» INPUT MATERIAL
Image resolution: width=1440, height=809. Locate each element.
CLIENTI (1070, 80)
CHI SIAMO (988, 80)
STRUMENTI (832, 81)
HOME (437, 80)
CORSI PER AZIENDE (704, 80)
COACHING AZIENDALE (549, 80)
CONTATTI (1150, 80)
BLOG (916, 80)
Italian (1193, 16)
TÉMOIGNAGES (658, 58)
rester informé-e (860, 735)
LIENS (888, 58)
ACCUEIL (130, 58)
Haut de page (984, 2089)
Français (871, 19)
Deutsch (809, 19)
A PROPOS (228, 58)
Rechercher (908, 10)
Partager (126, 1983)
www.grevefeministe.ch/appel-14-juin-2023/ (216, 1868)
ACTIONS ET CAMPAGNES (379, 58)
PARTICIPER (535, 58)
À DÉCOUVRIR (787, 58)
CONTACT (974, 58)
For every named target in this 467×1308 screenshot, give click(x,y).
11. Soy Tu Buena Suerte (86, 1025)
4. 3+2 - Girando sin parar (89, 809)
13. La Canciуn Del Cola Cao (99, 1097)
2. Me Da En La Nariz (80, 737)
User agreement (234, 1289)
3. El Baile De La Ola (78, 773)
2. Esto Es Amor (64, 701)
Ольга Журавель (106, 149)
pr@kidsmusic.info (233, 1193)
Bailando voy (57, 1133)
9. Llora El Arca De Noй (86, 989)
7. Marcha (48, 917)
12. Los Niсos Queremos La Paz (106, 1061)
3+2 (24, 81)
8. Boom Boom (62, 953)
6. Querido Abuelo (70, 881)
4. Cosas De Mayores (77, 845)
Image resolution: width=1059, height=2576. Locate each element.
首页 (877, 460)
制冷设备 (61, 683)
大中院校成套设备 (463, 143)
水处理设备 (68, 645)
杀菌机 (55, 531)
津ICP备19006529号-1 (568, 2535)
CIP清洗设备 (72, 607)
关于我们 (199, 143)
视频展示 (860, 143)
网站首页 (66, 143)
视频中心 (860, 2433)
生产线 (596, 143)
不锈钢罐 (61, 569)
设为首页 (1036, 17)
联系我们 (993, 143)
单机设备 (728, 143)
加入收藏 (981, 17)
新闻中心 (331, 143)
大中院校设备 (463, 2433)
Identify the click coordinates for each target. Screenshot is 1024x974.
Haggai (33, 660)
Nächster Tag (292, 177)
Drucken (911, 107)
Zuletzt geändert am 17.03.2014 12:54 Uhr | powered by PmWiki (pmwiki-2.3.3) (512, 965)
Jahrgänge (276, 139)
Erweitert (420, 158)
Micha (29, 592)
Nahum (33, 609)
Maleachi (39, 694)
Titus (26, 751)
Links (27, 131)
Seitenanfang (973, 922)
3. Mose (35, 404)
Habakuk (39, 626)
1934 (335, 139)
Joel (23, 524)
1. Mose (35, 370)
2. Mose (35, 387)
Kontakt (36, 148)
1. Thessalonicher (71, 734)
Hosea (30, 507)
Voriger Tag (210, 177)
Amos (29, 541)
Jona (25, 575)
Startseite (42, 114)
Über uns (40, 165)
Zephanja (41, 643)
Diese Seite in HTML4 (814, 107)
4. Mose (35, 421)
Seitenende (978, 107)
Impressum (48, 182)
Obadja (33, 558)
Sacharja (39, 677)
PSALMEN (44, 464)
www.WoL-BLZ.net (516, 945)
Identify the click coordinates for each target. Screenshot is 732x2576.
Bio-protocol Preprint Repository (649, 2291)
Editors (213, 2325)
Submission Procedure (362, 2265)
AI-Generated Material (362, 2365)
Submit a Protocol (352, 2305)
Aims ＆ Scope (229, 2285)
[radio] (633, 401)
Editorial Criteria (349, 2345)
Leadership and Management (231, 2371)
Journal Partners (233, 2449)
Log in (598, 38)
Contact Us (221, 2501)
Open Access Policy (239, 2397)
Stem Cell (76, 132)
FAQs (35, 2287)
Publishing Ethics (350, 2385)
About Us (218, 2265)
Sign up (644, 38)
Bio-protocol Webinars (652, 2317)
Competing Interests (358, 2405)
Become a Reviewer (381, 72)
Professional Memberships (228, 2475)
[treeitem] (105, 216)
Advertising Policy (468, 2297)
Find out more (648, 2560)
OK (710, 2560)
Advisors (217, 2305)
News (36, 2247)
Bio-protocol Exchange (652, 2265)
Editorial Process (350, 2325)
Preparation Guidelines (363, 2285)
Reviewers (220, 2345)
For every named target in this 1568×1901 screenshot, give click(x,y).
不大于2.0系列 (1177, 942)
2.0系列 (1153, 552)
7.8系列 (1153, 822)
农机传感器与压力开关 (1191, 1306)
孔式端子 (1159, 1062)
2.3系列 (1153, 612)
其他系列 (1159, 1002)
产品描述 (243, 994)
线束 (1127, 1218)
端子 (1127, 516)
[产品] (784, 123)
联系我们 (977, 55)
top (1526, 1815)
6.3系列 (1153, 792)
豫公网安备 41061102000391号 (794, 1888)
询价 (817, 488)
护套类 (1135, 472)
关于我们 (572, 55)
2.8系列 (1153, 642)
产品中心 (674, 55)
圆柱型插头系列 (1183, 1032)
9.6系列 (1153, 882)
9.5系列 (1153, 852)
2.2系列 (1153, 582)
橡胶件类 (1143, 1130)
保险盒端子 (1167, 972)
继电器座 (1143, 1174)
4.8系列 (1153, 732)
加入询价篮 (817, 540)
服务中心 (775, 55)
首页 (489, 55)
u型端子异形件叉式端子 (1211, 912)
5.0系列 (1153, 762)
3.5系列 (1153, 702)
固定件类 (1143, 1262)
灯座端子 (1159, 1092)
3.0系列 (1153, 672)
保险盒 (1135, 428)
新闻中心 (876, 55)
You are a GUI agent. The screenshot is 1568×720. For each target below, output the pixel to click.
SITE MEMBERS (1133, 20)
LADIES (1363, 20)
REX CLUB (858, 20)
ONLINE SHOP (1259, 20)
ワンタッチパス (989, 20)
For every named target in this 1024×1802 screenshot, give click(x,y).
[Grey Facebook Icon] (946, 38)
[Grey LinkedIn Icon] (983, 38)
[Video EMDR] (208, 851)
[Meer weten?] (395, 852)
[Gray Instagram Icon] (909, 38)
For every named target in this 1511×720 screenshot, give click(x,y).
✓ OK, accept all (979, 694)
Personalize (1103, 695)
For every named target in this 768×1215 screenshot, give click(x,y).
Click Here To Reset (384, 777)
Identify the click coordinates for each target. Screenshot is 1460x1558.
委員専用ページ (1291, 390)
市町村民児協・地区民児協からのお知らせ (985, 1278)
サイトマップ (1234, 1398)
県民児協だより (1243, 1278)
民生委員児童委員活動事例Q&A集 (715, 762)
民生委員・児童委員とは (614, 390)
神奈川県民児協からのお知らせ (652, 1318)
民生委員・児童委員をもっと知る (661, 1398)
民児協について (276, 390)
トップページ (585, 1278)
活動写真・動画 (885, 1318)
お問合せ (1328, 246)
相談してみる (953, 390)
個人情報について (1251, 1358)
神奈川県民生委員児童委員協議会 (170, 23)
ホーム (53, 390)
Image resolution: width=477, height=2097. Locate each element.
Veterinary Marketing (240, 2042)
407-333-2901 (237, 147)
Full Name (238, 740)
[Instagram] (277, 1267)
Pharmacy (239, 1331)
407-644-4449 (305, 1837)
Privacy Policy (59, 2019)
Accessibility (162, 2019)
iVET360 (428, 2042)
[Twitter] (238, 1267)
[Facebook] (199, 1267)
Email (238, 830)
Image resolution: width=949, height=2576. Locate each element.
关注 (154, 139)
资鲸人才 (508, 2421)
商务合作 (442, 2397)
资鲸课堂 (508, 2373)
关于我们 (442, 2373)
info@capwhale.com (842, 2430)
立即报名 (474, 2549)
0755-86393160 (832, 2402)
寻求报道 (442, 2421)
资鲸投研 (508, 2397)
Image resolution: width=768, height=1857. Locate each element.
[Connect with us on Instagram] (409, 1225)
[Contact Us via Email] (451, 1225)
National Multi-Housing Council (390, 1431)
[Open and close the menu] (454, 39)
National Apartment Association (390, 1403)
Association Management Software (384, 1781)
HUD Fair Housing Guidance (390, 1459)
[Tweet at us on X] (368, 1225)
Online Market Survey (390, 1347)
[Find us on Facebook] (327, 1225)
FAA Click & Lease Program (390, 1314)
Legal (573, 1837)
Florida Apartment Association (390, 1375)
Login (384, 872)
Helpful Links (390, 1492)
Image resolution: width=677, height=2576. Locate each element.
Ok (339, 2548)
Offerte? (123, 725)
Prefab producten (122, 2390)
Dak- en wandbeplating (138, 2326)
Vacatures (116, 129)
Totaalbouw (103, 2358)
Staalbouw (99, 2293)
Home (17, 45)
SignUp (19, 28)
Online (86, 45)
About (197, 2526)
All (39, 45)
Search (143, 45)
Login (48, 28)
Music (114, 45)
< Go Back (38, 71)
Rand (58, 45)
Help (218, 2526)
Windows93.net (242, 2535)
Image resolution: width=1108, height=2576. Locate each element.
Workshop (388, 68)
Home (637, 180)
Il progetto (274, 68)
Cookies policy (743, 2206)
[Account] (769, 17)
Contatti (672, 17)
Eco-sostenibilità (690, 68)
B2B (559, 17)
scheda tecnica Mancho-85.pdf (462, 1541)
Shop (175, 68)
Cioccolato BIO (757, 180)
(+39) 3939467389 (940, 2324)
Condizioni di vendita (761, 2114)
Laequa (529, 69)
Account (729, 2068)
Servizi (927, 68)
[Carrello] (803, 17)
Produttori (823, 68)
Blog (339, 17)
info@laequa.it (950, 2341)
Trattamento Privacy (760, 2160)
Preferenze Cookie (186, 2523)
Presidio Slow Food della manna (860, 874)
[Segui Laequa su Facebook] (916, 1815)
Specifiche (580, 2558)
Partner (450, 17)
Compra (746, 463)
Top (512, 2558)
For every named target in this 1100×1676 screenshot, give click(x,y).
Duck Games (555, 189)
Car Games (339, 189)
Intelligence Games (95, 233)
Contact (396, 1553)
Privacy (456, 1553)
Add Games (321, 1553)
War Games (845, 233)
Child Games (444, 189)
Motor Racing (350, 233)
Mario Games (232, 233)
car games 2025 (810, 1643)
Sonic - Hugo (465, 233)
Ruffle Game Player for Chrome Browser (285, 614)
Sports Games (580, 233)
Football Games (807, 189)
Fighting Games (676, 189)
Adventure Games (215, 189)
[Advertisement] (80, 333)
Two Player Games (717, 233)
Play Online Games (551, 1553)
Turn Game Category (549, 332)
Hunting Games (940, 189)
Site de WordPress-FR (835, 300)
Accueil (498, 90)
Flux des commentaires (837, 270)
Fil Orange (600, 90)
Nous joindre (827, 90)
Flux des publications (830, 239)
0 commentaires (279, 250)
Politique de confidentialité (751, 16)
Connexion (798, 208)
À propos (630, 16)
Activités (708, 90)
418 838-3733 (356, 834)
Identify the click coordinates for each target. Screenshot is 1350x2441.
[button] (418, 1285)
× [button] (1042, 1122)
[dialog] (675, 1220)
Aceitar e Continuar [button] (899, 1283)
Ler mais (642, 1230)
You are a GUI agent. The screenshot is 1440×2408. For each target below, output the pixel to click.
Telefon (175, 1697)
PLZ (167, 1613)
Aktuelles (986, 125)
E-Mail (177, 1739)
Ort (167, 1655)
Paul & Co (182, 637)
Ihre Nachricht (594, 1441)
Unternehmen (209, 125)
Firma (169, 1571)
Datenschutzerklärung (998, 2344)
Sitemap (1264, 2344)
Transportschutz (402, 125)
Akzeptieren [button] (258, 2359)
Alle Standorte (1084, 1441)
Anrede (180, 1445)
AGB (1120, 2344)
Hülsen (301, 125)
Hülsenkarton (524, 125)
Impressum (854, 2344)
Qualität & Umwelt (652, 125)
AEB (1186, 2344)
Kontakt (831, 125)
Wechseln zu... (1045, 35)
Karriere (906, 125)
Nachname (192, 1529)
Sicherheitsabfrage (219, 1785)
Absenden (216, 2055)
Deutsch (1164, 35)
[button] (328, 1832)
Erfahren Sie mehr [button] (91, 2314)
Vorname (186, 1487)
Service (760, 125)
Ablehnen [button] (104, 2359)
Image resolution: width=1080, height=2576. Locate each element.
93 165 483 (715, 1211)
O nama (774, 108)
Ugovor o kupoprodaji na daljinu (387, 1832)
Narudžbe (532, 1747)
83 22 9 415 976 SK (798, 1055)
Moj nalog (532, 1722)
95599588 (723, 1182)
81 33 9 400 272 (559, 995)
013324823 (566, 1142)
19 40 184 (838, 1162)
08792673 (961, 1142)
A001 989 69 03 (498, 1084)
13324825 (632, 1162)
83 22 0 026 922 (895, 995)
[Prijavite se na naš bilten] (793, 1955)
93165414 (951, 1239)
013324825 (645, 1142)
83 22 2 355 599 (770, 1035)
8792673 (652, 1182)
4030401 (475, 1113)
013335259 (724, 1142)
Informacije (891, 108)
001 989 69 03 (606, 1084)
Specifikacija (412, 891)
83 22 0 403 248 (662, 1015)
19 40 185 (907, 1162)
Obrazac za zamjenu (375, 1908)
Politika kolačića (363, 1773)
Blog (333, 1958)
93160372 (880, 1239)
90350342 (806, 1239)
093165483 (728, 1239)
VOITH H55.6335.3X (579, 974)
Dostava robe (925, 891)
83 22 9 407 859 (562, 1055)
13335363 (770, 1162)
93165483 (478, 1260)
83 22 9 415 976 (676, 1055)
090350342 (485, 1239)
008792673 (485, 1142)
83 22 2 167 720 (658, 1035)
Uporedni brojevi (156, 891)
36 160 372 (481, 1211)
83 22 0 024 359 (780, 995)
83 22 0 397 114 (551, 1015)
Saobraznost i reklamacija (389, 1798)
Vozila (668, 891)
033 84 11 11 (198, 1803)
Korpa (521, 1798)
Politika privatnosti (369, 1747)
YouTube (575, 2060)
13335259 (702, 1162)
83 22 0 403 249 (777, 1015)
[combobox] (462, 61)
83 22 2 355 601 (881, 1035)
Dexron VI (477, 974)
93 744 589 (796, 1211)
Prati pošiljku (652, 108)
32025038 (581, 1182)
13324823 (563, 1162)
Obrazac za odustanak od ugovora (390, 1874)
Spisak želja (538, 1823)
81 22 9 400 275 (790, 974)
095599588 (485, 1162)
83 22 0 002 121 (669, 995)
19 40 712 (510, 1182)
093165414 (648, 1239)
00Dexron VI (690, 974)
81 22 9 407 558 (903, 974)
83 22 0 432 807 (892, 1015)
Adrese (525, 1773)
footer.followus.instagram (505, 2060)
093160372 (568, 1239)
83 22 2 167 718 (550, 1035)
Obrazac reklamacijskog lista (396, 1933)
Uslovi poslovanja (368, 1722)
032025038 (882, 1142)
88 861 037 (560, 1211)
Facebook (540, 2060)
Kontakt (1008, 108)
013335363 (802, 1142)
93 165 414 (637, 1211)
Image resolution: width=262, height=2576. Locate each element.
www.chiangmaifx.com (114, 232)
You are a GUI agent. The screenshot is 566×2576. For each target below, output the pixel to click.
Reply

» AIM OF THE EXERCISE
Please quote the stretch of material from the line containing "13324823 (563, 1162)" through the line containing "83 22 2 167 718 (550, 1035)", both included, character for character.

» FINAL RESULT
13324823 (563, 1162)
Obrazac za odustanak od ugovora (390, 1874)
Spisak želja (538, 1823)
81 22 9 400 275 (790, 974)
095599588 (485, 1162)
83 22 0 002 121 (669, 995)
19 40 712 (510, 1182)
093165414 (648, 1239)
00Dexron VI (690, 974)
81 22 9 407 558 (903, 974)
83 22 0 432 807 (892, 1015)
Adrese (525, 1773)
footer.followus.instagram (505, 2060)
093160372 (568, 1239)
83 22 2 167 718 (550, 1035)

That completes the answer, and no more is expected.